During the plenary session on the lower urinary tract, Prof. Chris Chapple (GB) led an interesting series of presentations on new developments in drug therapy for lower urinary tract symptoms (LUTS). The latest data on PDE5 inhibitors, beta-3 agonists, botuliniumA toxin, and combination therapies were extensively covered. During a short discussion following the presentations, the speakers had a chance to elaborate on the advantages, limitations, and future developments of the treatment options they presented.
“Urologists need to maintain control over this complex and multifaceted condition,” said Chapple. Although recent developments may have radically changed drug treatment of LUTS, more research is needed.
Prof. Matthias Oelke (DE) presented data on the PDE5 inhibitor tadalafil. He pointed out that due to the fact that many men with LUTS also suffer from erectile dysfunction (ED), there is a significant reduction of symptom bother in patients treated with tadalafil. Adverse events of the PDE5 inhibitor are also minor. The beta-3 agonist mirabegron seems to diminish symptom bother without the common side effects of dry mouth or constipation.

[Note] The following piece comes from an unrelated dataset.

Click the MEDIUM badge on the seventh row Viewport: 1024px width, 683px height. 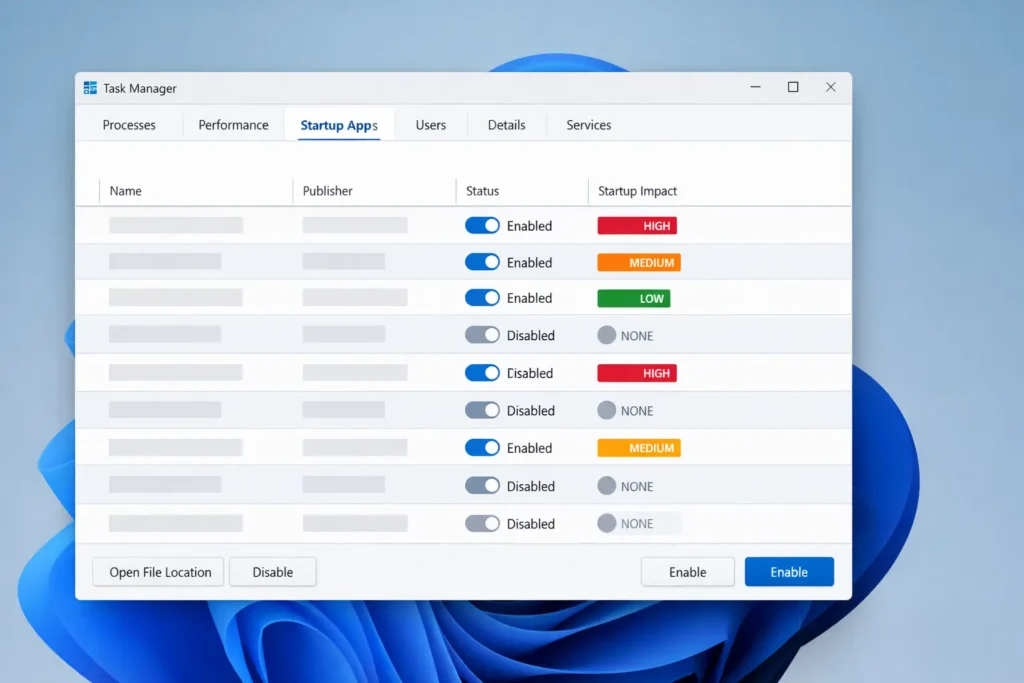point(639,447)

“BotuliniumA toxin has revolutionised the treatment of OAB,” said Prof. Thomas Kessler (CH) when presenting the latest study results on the substance. However, he too, called for more research, especially for comparative studies on different botuliniumA subtypes.
Mr. Mark Speakman (GB) presented an update on the research in the field of combination therapies. He stressed that individual treatment will become more important and combination therapies will play a key role in this development. He warned, however, that combination therapy is expensive and side effects can pile up. Speakman therefore also urged the audience to keep an eye on surgical innovation.The session and discussion called for innovation and further research but also showed that treatment of LUTS continues to develop. Speakman concluded: “The use of combination therapy will eventually be more effective than the strategy of making existing drugs more powerful.”